---------- Source material ----------

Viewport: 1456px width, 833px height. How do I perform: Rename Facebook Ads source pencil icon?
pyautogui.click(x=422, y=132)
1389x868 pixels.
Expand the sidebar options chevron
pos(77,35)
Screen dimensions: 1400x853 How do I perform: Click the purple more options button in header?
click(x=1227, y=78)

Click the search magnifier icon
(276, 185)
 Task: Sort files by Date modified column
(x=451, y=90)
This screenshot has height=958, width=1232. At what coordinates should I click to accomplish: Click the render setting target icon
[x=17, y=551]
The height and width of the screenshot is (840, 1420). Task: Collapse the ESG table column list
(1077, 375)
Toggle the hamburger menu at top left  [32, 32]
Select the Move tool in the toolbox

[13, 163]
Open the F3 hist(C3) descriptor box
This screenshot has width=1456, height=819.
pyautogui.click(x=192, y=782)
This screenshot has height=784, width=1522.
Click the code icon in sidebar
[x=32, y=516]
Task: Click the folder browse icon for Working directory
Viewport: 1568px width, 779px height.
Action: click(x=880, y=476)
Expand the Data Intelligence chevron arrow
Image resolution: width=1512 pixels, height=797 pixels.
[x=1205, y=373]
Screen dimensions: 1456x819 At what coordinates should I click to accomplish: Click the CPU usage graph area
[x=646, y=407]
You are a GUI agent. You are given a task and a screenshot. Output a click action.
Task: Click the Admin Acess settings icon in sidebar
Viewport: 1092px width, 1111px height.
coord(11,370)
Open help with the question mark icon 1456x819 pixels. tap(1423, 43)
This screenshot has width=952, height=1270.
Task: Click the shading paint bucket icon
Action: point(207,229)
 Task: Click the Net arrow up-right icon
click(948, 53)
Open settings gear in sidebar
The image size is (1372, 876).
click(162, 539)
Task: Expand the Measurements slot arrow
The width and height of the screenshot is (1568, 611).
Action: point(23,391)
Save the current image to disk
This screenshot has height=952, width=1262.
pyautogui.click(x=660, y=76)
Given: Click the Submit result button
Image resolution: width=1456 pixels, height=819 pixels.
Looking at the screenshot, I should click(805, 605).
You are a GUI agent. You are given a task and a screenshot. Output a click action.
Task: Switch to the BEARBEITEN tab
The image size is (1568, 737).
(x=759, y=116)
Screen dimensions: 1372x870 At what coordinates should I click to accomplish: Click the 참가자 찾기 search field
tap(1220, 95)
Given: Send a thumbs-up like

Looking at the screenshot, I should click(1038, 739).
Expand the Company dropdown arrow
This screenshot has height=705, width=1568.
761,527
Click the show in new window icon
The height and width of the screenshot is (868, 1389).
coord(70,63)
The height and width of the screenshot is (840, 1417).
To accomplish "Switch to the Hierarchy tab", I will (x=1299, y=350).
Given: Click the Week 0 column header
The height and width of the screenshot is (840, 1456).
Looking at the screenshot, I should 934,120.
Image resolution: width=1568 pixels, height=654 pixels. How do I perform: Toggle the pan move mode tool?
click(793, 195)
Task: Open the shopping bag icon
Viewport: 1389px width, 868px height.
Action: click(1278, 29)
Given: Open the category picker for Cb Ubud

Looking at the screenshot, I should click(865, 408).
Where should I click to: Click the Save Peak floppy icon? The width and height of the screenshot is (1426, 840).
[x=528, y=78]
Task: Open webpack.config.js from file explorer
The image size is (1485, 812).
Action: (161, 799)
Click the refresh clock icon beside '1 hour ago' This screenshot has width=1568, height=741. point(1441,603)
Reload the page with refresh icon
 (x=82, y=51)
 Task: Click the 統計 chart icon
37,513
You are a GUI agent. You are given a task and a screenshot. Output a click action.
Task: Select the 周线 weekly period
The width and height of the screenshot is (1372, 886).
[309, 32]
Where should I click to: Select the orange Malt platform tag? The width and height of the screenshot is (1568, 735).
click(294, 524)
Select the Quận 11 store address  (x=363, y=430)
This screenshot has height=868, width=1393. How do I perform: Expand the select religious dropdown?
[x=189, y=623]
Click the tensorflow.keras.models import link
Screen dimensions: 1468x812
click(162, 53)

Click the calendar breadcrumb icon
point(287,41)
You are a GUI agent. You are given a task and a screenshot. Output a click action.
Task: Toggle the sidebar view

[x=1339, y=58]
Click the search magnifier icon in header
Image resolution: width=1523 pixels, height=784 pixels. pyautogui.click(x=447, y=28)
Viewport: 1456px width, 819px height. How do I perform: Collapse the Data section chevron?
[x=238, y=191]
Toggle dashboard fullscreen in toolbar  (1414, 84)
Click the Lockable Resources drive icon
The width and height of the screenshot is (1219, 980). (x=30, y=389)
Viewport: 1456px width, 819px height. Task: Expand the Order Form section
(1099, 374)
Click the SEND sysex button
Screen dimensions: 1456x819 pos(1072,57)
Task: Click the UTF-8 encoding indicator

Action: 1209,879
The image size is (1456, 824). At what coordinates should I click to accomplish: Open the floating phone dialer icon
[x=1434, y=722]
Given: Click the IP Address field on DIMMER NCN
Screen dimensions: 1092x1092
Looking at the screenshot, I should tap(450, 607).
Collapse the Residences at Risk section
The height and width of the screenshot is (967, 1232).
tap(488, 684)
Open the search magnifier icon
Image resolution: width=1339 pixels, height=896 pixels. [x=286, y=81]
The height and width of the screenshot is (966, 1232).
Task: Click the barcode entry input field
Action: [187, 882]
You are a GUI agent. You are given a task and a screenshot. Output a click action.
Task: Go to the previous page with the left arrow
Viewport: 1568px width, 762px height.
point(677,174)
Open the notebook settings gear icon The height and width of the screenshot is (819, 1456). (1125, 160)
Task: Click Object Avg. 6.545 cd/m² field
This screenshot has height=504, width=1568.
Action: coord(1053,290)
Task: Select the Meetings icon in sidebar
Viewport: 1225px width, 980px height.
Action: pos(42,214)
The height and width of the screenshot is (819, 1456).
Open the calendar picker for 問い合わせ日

----------

Your objective: Scan the entries above and return each line that holds "Switch".

Response:
Task: Switch to the BEARBEITEN tab
To accomplish "Switch to the Hierarchy tab", I will (x=1299, y=350).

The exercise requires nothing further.